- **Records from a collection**

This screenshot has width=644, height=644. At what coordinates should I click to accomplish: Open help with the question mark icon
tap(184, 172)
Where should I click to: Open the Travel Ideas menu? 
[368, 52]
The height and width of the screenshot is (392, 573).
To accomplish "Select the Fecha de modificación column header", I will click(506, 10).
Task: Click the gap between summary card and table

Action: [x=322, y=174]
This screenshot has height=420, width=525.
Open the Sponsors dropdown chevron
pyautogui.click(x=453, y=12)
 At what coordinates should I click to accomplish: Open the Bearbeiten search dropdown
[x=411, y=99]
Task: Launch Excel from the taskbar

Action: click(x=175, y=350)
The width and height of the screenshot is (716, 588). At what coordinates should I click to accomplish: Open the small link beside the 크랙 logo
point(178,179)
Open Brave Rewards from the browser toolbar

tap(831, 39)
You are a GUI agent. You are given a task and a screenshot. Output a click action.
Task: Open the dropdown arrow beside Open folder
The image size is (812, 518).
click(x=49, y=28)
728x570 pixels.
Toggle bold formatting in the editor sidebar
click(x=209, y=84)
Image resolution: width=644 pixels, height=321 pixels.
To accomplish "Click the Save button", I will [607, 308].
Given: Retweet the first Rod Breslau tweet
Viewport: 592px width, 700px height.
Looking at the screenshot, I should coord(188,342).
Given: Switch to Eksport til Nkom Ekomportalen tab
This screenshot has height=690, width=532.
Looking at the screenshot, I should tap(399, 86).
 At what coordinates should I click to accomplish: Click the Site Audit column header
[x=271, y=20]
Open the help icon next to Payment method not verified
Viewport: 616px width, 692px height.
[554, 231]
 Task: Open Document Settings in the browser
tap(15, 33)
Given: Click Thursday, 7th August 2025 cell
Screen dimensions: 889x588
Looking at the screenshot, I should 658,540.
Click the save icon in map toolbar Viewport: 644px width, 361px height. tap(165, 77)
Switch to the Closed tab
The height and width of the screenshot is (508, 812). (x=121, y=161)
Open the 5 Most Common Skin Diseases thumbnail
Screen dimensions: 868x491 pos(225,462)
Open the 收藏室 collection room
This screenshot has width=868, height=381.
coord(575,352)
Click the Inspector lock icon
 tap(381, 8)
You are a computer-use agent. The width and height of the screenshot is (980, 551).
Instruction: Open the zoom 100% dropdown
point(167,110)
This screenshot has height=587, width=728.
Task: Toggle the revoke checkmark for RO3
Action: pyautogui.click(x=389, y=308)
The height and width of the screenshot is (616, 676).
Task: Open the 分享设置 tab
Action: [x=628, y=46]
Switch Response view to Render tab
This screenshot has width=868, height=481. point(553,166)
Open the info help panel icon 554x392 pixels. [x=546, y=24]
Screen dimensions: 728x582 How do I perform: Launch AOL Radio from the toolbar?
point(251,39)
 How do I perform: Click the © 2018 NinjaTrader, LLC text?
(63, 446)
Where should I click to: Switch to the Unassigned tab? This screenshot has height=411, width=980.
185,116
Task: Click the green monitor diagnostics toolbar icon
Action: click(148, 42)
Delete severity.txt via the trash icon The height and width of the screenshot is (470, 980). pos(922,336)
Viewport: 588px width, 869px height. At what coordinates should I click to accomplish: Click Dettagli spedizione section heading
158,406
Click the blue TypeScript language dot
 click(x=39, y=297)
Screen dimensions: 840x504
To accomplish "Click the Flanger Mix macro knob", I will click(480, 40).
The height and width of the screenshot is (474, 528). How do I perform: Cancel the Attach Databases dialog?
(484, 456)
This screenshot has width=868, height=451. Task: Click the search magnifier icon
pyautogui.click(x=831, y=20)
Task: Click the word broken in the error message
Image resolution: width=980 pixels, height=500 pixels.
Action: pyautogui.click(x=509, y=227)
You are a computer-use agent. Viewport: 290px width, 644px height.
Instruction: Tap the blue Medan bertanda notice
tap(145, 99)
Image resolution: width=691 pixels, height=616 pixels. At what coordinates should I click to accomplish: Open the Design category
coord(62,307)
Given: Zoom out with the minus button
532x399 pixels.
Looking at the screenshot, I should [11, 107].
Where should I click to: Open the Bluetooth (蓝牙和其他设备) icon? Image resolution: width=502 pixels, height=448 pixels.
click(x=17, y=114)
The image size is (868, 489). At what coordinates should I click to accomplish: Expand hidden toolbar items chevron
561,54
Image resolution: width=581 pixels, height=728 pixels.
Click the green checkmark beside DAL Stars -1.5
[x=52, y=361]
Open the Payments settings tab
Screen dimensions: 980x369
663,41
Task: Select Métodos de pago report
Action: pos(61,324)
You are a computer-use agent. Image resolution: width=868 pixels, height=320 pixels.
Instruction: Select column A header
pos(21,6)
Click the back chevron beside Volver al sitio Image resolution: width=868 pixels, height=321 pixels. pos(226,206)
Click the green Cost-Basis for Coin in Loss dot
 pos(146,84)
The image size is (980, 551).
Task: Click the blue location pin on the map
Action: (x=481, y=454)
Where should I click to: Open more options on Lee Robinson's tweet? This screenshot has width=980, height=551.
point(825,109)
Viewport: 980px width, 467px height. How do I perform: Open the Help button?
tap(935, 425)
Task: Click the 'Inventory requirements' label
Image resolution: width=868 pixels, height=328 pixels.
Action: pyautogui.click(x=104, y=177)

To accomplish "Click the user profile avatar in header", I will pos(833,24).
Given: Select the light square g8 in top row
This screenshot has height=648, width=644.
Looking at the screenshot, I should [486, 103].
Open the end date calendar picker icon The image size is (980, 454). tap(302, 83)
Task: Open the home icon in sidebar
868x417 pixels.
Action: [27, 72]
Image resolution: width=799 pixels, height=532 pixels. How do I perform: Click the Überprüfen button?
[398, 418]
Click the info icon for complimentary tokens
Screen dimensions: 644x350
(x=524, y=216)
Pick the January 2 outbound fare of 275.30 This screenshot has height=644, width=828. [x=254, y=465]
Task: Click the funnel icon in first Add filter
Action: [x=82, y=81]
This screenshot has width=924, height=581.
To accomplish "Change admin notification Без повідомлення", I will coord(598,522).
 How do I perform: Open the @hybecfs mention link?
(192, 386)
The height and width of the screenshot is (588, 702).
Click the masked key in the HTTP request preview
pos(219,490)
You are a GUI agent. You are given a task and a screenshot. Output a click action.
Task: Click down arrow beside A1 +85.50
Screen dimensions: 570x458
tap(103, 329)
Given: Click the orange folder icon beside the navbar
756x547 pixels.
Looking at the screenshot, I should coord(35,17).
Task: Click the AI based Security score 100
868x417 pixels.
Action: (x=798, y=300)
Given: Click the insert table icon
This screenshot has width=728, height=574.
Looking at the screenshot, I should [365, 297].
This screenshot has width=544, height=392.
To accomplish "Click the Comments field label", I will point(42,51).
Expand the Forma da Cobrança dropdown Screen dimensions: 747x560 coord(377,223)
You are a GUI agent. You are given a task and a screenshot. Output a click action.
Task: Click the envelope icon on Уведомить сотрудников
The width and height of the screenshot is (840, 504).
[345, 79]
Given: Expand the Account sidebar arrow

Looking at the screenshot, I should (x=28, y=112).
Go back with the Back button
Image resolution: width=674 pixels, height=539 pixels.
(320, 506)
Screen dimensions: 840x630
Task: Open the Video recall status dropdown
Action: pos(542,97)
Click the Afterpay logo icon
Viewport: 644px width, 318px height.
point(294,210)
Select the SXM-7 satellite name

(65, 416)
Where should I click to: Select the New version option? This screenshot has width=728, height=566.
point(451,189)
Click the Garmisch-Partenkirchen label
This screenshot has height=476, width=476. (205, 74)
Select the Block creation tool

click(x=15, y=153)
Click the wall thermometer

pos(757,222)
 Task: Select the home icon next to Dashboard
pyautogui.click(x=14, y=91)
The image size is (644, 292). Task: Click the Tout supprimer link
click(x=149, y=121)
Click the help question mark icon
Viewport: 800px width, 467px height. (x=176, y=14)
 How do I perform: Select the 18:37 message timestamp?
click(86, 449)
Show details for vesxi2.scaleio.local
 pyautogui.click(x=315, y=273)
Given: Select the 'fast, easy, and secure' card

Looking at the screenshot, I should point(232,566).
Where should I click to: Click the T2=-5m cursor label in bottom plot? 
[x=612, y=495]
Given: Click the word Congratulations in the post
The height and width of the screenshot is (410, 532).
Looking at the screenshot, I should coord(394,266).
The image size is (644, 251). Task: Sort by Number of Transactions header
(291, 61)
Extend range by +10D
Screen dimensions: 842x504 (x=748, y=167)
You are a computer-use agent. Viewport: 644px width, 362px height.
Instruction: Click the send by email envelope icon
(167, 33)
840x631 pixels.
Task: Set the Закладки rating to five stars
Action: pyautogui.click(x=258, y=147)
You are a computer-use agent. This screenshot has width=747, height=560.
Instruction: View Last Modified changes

- **What you will do**
For the lines above, output exactly those from the line containing "Where should I click to: Select" through the line containing "You are a computer-use agent. Viewport: 644px", and skip the others.

- **Written response**
Where should I click to: Select the New version option? This screenshot has width=728, height=566.
point(451,189)
Click the Garmisch-Partenkirchen label
This screenshot has height=476, width=476. (205, 74)
Select the Block creation tool

click(x=15, y=153)
Click the wall thermometer

pos(757,222)
 Task: Select the home icon next to Dashboard
pyautogui.click(x=14, y=91)
The image size is (644, 292). Task: Click the Tout supprimer link
click(x=149, y=121)
Click the help question mark icon
Viewport: 800px width, 467px height. (x=176, y=14)
 How do I perform: Select the 18:37 message timestamp?
click(86, 449)
Show details for vesxi2.scaleio.local
 pyautogui.click(x=315, y=273)
Given: Select the 'fast, easy, and secure' card

Looking at the screenshot, I should point(232,566).
Where should I click to: Click the T2=-5m cursor label in bottom plot? 
[x=612, y=495]
Given: Click the word Congratulations in the post
The height and width of the screenshot is (410, 532).
Looking at the screenshot, I should coord(394,266).
The image size is (644, 251). Task: Sort by Number of Transactions header
(291, 61)
Extend range by +10D
Screen dimensions: 842x504 (x=748, y=167)
You are a computer-use agent. Viewport: 644px width, 362px height.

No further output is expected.